Récit initiatique doux-amer, Real life touche au cœur tant on sent à quel point il est imprégné des expériences de Brandon Taylor, un auteur dont on est sûr qu’on reparlera !

Brandon Taylor, Real life, éd. La Croisée, 21,90 €.

Premières fois

Daniel Arsand n’est plus tout à fait un jeune homme (il a 72 ans), et ce n’est pas vraiment un débutant (il est l’auteur d’une dizaine de romans brillants), mais son dernier et très court texte a la saveur et la cruauté des premières fois.
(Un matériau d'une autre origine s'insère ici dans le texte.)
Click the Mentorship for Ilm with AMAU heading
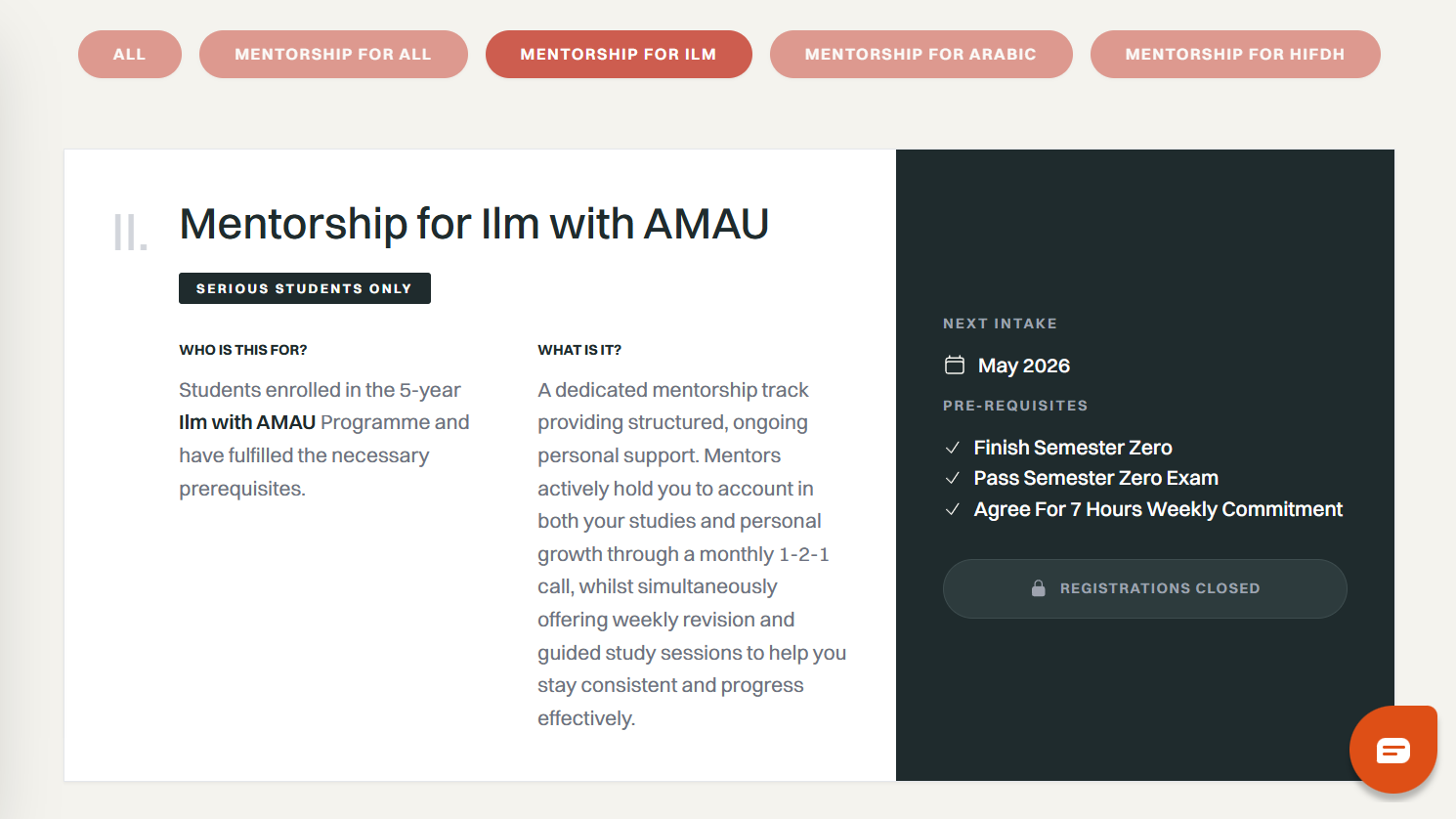 [x=474, y=224]
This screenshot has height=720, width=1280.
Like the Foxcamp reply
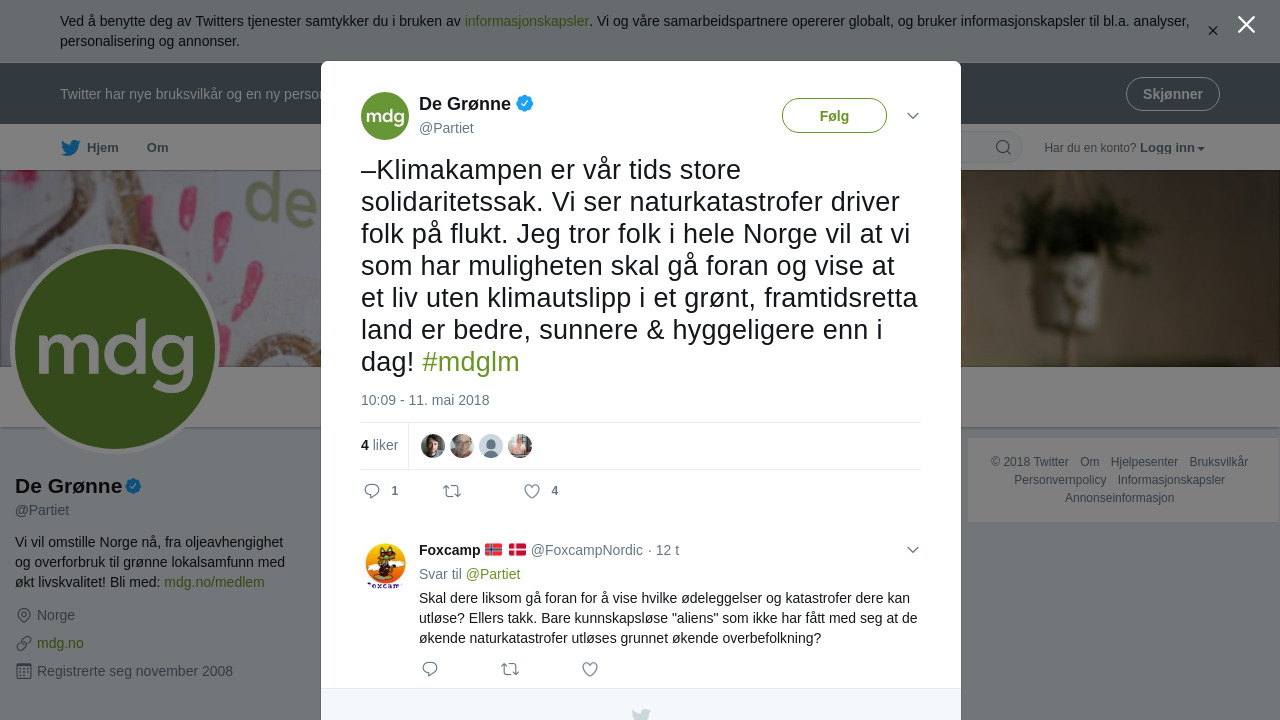(x=590, y=669)
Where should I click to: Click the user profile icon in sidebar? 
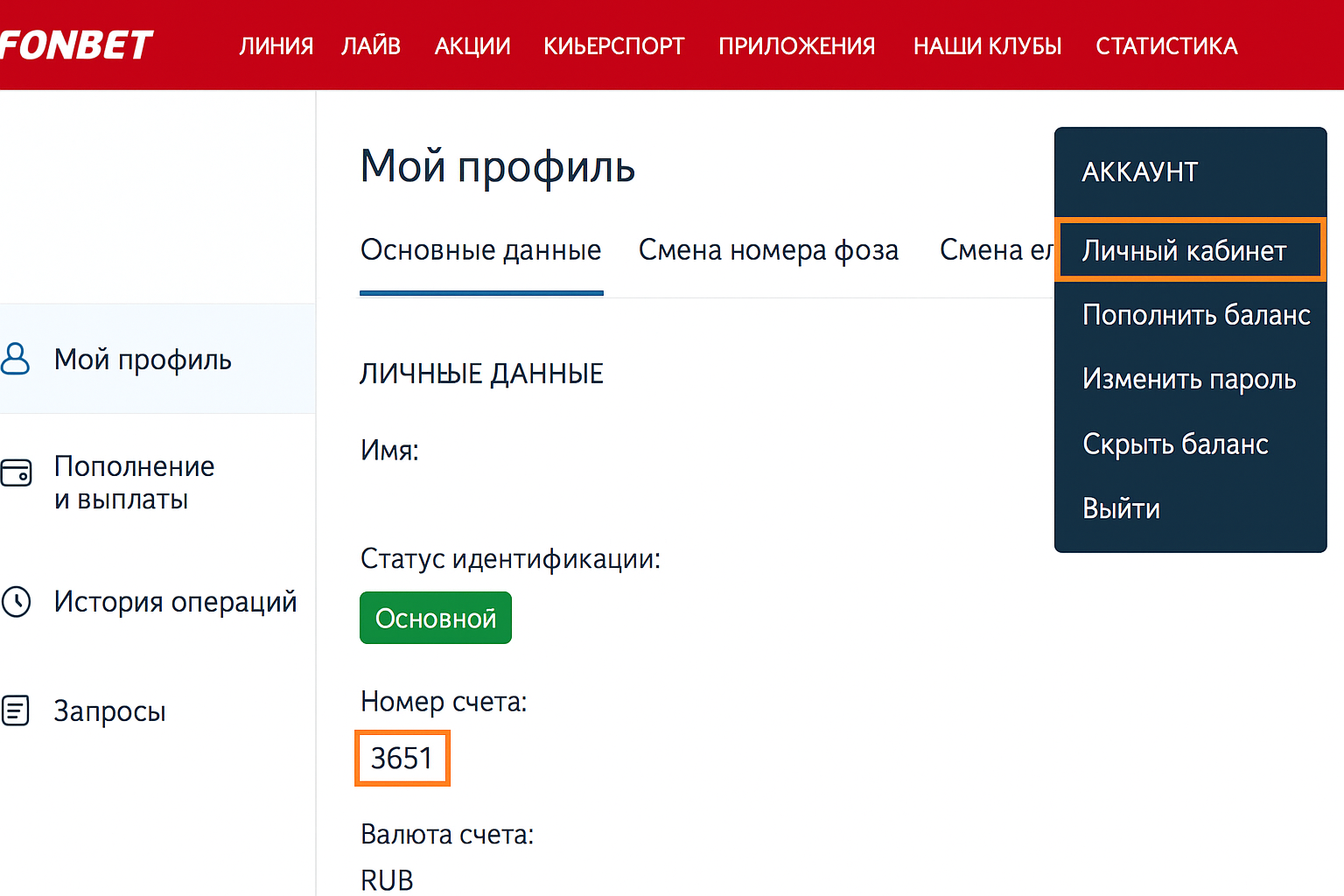pyautogui.click(x=16, y=359)
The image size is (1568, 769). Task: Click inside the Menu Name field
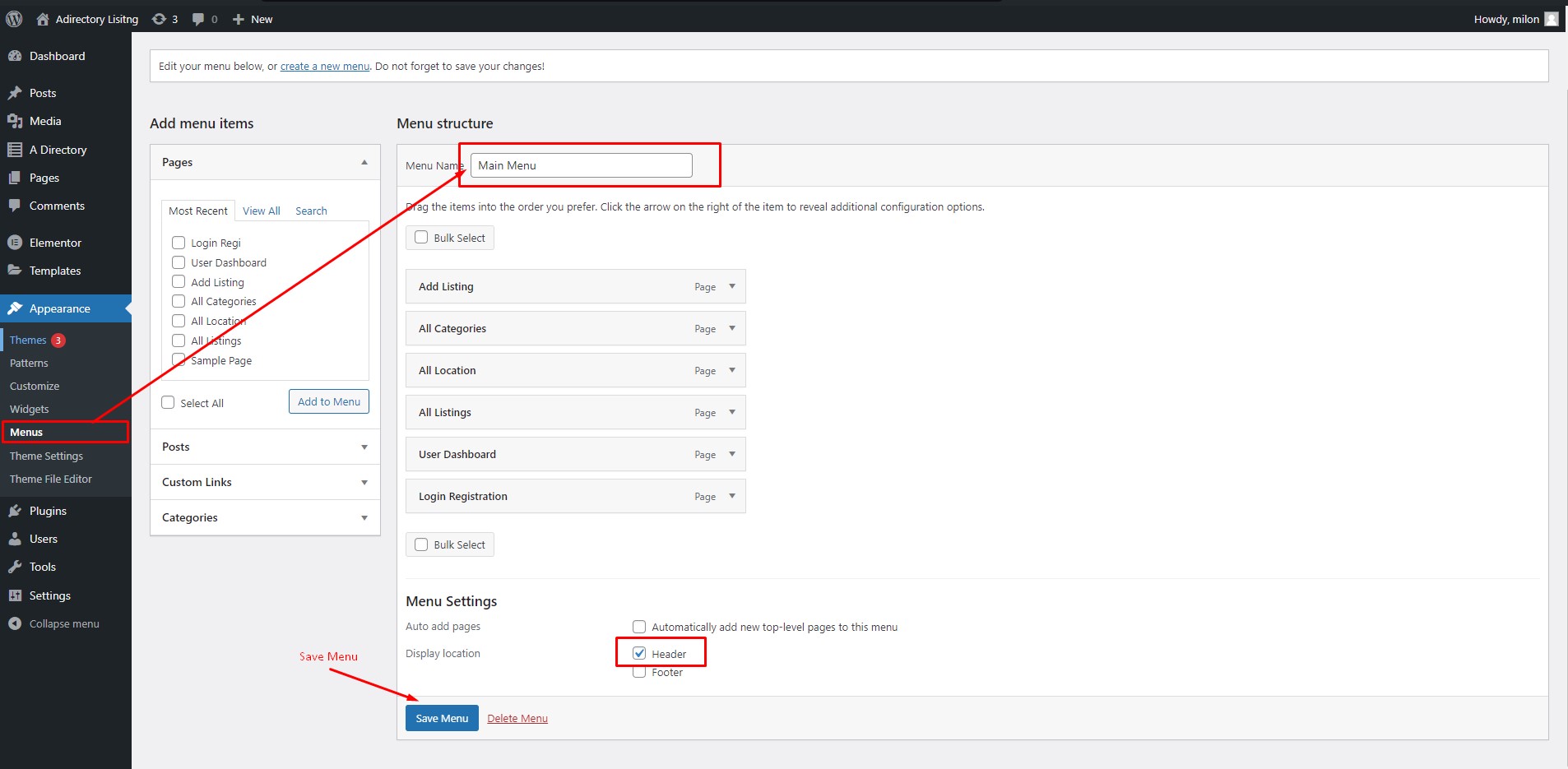pyautogui.click(x=578, y=164)
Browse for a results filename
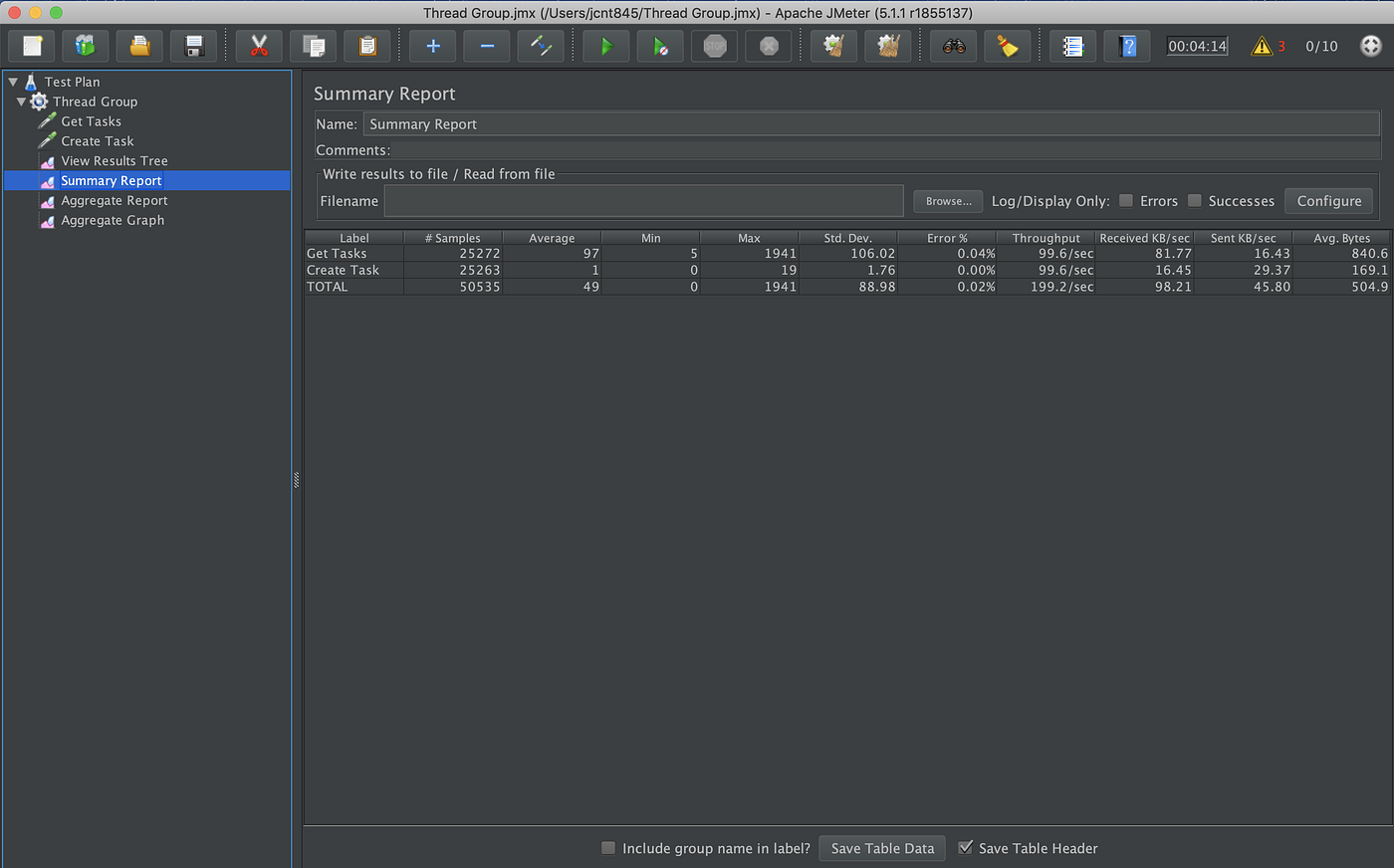This screenshot has width=1394, height=868. (x=947, y=200)
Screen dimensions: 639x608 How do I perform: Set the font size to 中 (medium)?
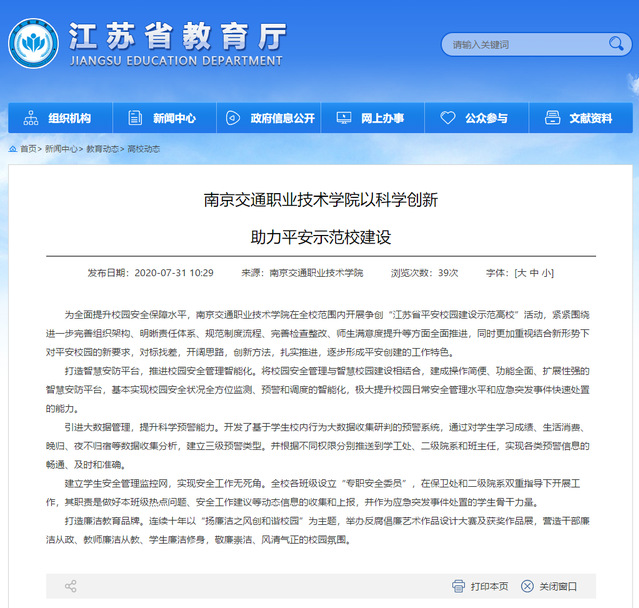coord(533,272)
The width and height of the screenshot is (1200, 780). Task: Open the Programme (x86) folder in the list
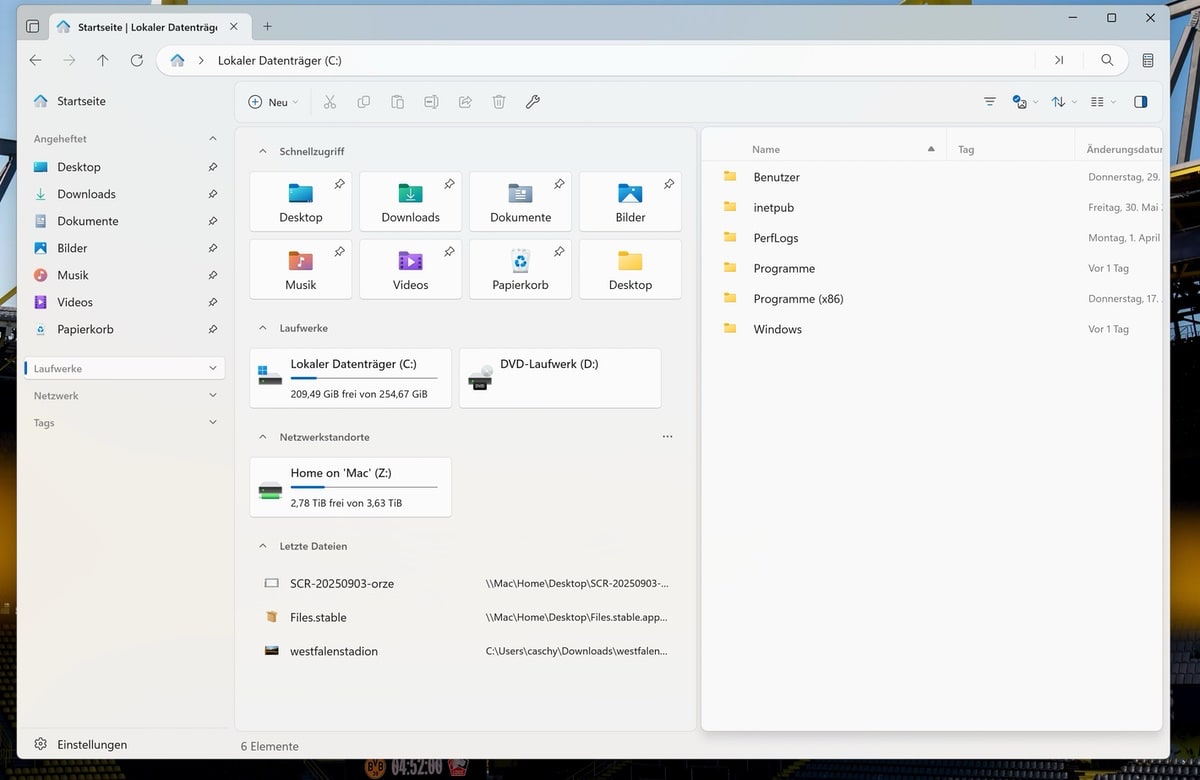(x=798, y=299)
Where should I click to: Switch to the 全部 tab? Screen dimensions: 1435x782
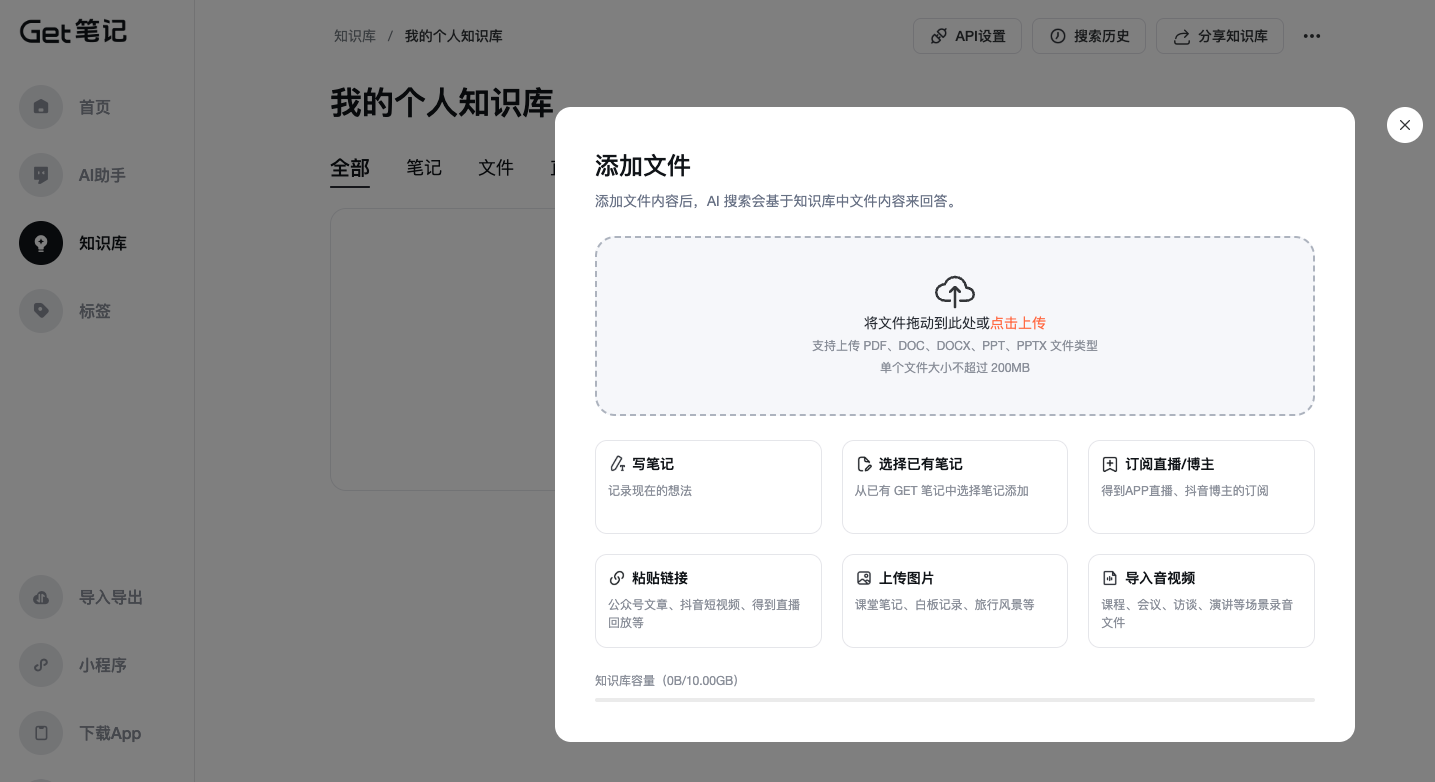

Il s’arrête sur son adolescence dans les années 1960 et en saisit les désirs, les émois, les déceptions amoureuses — garçons qui le séduisent pour le violer, amants qui s’évanouissent dans la nature… — sans pour autant étancher sa soif d’amour.

L’écriture, classique et infiniment poétique, vient désamorcer la violence de certaines situations tout en faisant ressentir à merveille les sentiments confus et contradictoires du jeune homme. Avec Moi qui ai souri le premier, Arsand signe un beau texte, vibrant et sensible, qui ne laisse jamais indifférent.

Daniel Arsand, Moi qui ai souri le premier, éd. Actes Sud, 15 €.

Tu en veux encore ?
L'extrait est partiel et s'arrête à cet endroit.